1.2 : La prise en compte du coût de la répression

La formalisation proposée dans le cadre de cette thèse exclut l’existence d’un coût de répression pour la puissance publique chargée du contrôle du stationnement. Or, dans l’analyse économique du crime, l’issue du modèle est de proposer une conclusion normative sur le niveau de répression optimal. La détermination du niveau de répression se fonde sur l’offre et la demande de crimes et sur le bilan coûts – avantages de la répression. Le niveau de répression optimal est fixé au niveau qui égalise le coût marginal de la répression et l’avantage marginal de la répression au regard d’un critère de choix social. Donc, d’un côté, l’analyse économique du crime s’intéresse au comportement économique de l’agent qui commet un délit, et de l’autre côté, mène l’investigation sur l’efficacité sociale de la répression en fonction des coûts que génère la répression.

Le premier développement du modèle proposé ici est de déterminer une fonction de coût de répression, notamment en évaluant le coût de production du niveau de probabilité de détection, d’une part, et le coût de production du niveau de l’amende, d’autre part. Il faut, d’un côté, évaluer la fonction de coût des forces de contrôle et déterminer un taux de rotation de la surveillance optimal en fonction de la productivité marginale du contrôle. De l’autre, il convient d’évaluer la fonction de coût de traitement de l’amende et de déterminer le niveau de l’amende optimal en fonction de la productivité marginale de l’amende. Le niveau de répression optimal doit donc être fixé à partir de la confrontation du coût marginal et de l’avantage marginal de chacun des outils de répression, en fonction du critère d’efficacité sociale retenu par le décideur public. Si la détermination du niveau de contrôle optimal ne modifie en rien le processus de décision de fraude de l’agent, en revanche, elle permet d’évaluer le volume de fraude optimal. L’enrichissement provient alors de la possibilité de déterminer un volume optimal de fraude cohérent avec l’objectif poursuivi dans la politique de régulation de la demande de déplacements.

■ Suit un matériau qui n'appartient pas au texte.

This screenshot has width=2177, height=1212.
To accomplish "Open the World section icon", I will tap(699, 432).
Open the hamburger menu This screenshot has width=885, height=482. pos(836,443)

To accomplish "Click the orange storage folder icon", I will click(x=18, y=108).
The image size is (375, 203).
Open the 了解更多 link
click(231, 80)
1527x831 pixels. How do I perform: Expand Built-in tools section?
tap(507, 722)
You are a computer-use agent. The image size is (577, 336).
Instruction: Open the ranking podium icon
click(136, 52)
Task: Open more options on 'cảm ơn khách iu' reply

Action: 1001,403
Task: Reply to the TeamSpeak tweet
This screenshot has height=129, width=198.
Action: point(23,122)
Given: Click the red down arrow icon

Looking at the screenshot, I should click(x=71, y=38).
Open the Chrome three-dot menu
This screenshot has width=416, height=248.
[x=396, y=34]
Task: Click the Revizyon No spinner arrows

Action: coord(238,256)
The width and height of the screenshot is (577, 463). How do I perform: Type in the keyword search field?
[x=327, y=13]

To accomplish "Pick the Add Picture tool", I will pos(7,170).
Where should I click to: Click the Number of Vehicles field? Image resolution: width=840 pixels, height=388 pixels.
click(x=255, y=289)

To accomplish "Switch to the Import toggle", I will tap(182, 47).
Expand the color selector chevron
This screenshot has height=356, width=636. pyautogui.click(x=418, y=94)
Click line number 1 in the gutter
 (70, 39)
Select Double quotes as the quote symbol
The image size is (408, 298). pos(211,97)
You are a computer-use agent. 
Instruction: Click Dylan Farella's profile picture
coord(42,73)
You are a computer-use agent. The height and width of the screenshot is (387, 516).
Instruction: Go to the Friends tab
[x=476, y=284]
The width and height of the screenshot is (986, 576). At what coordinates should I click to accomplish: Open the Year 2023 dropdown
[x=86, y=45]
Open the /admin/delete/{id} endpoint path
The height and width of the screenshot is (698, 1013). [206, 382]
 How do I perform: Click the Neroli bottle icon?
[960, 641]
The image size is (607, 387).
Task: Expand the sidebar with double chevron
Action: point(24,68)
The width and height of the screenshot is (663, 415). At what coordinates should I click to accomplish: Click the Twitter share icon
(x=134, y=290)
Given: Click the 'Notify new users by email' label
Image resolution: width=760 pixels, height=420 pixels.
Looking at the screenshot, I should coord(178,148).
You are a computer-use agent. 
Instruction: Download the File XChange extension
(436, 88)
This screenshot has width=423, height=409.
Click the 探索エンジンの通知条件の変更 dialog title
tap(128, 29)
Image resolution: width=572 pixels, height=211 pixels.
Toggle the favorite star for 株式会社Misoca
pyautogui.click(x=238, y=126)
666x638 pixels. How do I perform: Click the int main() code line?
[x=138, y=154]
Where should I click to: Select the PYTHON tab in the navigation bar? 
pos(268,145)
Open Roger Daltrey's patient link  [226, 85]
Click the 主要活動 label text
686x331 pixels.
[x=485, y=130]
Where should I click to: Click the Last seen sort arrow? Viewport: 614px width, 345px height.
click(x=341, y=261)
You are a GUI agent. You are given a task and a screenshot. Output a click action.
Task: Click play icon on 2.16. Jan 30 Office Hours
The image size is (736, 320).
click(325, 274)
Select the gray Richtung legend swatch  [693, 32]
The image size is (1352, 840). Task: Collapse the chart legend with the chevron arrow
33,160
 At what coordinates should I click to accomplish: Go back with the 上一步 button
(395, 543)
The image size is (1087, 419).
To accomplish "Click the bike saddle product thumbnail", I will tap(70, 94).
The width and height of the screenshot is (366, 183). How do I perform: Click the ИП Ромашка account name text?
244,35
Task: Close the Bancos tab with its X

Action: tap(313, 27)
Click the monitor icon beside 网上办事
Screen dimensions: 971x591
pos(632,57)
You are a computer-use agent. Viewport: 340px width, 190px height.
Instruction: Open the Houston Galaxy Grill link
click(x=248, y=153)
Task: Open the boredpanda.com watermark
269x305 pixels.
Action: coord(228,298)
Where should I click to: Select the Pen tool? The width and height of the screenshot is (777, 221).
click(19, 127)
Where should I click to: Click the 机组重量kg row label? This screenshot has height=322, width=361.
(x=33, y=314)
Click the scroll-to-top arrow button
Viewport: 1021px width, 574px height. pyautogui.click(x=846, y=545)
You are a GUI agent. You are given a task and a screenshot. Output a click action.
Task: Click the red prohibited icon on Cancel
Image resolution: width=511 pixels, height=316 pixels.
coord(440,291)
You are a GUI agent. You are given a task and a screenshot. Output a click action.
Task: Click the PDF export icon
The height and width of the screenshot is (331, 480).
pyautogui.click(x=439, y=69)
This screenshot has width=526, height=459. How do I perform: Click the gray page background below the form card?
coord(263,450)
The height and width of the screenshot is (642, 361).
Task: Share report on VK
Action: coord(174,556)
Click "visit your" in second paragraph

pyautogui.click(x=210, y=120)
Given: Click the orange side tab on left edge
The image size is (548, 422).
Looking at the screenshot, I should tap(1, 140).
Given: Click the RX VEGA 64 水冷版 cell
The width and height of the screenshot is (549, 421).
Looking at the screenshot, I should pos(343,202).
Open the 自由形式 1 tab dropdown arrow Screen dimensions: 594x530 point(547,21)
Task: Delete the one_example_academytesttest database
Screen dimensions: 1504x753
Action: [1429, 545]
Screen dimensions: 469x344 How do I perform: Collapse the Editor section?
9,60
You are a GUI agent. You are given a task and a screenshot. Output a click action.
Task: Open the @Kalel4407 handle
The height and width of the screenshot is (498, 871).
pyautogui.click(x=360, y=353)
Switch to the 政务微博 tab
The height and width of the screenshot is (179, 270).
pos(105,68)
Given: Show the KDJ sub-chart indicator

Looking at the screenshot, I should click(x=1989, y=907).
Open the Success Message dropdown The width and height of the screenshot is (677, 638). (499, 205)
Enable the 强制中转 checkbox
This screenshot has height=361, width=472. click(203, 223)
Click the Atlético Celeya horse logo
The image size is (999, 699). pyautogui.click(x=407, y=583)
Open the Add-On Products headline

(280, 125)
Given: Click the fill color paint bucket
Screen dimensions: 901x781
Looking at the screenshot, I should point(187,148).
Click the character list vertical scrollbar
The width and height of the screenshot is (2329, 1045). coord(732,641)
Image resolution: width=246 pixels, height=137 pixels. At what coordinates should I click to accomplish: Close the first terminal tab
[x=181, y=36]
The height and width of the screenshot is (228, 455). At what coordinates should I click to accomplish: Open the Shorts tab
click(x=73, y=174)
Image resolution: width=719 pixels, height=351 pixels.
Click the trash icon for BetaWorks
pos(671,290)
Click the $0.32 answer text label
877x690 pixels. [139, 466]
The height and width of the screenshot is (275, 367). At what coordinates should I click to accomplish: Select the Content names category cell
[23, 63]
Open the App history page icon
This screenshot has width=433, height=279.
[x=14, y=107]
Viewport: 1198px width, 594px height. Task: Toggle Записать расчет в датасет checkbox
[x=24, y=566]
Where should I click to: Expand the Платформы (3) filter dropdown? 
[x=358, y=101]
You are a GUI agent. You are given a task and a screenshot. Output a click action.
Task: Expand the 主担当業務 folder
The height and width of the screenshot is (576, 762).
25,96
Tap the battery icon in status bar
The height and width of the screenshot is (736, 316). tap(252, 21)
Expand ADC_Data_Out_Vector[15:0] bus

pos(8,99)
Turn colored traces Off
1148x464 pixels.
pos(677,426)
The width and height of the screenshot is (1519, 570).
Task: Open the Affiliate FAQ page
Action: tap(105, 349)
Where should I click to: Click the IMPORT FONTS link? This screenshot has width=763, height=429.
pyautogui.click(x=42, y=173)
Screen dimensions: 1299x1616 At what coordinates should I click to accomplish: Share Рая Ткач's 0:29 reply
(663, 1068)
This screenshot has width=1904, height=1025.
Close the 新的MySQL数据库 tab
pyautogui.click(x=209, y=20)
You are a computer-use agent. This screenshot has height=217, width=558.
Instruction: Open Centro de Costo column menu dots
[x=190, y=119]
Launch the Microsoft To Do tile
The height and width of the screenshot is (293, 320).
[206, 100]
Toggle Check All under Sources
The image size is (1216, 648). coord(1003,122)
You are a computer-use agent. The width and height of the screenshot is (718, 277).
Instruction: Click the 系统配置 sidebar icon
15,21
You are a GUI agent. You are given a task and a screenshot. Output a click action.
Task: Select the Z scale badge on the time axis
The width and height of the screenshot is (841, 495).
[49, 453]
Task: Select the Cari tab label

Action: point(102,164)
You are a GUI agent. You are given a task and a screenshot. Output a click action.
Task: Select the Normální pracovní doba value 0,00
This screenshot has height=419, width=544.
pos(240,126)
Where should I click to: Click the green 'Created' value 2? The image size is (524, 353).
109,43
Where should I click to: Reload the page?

A l’occasion d’un développement plus poussé, l’introduction du coût de la répression permet d’envisager la question de la fraude au stationnement sous la forme d’interactions stratégiques. Il s’agit ici d’élargir la problématique de la thèse en passant d’un simple problème de décision individuelle, c’est-à-dire l’analyse du comportement de fraude de l’agent qui stationne face à un niveau de répression exogène, à un problème, formalisé par un jeu, relevant de l’interaction entre deux agents, le fraudeur et le contrôleur. La décision de frauder ou de ne pas frauder de l’agent qui stationne motive le choix du niveau de contrôle du décideur public, en fonction des objectifs fixés par la politique de modération de l’usage de la voiture particulière et de la nécessité de dissuader, dans une certaine mesure, la fraude. Ce choix d’un niveau de contrôle motive à son tour la décision de l’agent qui stationne de frauder ou de ne pas frauder, et ainsi de suite. Le résultat de cette formalisation ne semble pas évident puisqu’il a pu être montré que la manipulation des outils de répression peut conduire à des comportements paradoxaux vis-à-vis du choix de frauder. Le choix du niveau de répression, compatible avec les objectifs de la politique des déplacements urbains, relativement à la réaction de l’agent qui stationne, est sans aucun doute plus délicat qu’il n’y paraît.

L’intérêt de passer par ce type d’analyse est alors d’introduire un problème d’asymétrie informationnelle. Il peut être posé l’hypothèse que l’agent qui stationne détient une information sur son comportement de fraude, concernant par exemple son comportement face au risque, qu’il cherche à cacher au décideur public de sorte à ce que le niveau de contrôle choisi lui permette de maximiser sa satisfaction. Le décideur public a alors comme objectif de déterminer un niveau de contrôle qui conduit l’agent qui stationne à révéler l’information sur son degré de préférence pour le risque. Tout l’enjeu du modèle, décrit sous la forme d’un jeu à information incomplète (l’un des agents, la puissance publique, ne connaît pas le type de l’agent qu’il a en face de lui - risquophile, neutre au risque ou risquophobe), est de déterminer un niveau de contrôle qui incite l’agent qui stationne à révéler son information sur son comportement face au risque, permettant d’atteindre un niveau de fraude socialement optimal compatible avec les objectifs de la politique de régulation de la demande de déplacements.